* **What to work on**
Transcribe exactly the lines from the one containing "The width and height of the screenshot is (1568, 772)." through the end of the entries, including both the first and the last, and nothing else.
=== Section Start ===
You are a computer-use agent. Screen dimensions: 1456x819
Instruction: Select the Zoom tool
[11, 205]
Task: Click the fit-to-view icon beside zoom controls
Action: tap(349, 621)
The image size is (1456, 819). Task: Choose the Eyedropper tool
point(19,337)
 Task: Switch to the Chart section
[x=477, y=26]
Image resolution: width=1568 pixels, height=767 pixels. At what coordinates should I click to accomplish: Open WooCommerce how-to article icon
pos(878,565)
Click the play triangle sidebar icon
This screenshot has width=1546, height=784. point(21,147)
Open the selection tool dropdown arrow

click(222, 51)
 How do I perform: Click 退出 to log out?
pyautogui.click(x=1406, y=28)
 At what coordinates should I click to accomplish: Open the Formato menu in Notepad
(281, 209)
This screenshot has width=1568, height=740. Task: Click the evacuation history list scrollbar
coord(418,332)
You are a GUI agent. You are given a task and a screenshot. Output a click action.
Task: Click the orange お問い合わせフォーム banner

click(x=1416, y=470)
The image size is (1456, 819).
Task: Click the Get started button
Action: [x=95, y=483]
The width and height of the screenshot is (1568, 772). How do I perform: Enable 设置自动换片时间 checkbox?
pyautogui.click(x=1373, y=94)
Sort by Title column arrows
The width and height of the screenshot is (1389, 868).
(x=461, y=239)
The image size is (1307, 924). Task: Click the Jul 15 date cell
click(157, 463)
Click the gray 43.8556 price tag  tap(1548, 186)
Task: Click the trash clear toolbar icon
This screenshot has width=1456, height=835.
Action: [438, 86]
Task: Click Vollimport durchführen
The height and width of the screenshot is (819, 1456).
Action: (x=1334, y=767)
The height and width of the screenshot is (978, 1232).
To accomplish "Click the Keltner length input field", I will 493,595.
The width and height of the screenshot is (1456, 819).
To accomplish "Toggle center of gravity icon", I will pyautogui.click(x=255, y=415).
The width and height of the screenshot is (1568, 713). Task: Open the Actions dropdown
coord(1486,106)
=== Section End ===
* **Solution**
The width and height of the screenshot is (1568, 772). How do I perform: Enable 设置自动换片时间 checkbox?
pyautogui.click(x=1373, y=94)
Sort by Title column arrows
The width and height of the screenshot is (1389, 868).
(x=461, y=239)
The image size is (1307, 924). Task: Click the Jul 15 date cell
click(157, 463)
Click the gray 43.8556 price tag  tap(1548, 186)
Task: Click the trash clear toolbar icon
This screenshot has width=1456, height=835.
Action: [438, 86]
Task: Click Vollimport durchführen
The height and width of the screenshot is (819, 1456).
Action: (x=1334, y=767)
The height and width of the screenshot is (978, 1232).
To accomplish "Click the Keltner length input field", I will 493,595.
The width and height of the screenshot is (1456, 819).
To accomplish "Toggle center of gravity icon", I will pyautogui.click(x=255, y=415).
The width and height of the screenshot is (1568, 713). Task: Open the Actions dropdown
coord(1486,106)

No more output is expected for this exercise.